◆ DO THIS:
Rewrite the material starting at the line that contains "Open the Secült" and stopping after the line that contains "Viewport: 2486px width, 812px", changing "fire icon" to "flame icon" and keeping everything else the same.

(Dataset items)
★ ★ ★
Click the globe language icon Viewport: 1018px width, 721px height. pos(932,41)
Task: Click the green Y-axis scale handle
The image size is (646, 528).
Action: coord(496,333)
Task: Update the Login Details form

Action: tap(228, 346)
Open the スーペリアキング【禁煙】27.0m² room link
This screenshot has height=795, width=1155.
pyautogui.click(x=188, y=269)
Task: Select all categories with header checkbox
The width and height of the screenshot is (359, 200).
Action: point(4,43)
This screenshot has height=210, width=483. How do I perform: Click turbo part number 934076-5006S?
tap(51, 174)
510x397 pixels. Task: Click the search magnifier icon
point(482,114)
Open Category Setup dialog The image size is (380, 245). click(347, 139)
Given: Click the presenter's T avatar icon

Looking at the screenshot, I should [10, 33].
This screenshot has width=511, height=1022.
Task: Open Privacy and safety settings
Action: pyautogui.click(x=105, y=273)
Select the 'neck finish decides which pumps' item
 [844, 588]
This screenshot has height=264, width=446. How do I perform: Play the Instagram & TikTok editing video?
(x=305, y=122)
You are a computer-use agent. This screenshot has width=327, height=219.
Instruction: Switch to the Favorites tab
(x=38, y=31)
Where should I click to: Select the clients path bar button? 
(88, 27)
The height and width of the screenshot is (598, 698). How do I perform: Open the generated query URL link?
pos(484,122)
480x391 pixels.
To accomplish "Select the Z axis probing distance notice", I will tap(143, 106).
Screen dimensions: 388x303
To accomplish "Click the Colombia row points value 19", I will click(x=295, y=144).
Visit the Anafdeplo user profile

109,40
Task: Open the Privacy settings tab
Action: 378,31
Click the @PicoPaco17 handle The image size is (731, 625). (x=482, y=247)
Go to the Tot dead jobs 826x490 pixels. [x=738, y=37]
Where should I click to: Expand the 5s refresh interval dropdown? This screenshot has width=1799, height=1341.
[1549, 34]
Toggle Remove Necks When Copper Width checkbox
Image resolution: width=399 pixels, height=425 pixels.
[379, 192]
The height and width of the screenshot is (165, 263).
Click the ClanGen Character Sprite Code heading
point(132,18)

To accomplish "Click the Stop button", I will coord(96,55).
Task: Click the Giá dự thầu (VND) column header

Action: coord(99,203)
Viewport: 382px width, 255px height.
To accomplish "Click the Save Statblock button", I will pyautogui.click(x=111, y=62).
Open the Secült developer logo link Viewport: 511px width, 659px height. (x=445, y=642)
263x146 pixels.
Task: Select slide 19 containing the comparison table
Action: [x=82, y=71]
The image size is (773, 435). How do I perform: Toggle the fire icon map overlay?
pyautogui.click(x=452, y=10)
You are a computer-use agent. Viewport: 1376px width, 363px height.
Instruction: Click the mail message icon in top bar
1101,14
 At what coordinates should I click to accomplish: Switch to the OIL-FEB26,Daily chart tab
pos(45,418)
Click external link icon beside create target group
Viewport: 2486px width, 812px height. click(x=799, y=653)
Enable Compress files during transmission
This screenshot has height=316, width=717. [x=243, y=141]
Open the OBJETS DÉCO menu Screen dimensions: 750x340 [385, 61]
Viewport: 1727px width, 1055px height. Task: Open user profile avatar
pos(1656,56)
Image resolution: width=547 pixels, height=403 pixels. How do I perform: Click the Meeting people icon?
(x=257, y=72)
★ ★ ★
◆ TASK SOLUTION:
Open the Secült developer logo link Viewport: 511px width, 659px height. (x=445, y=642)
263x146 pixels.
Task: Select slide 19 containing the comparison table
Action: [x=82, y=71]
The image size is (773, 435). How do I perform: Toggle the flame icon map overlay?
pyautogui.click(x=452, y=10)
You are a computer-use agent. Viewport: 1376px width, 363px height.
Instruction: Click the mail message icon in top bar
1101,14
 At what coordinates should I click to accomplish: Switch to the OIL-FEB26,Daily chart tab
pos(45,418)
Click external link icon beside create target group
Viewport: 2486px width, 812px height. click(x=799, y=653)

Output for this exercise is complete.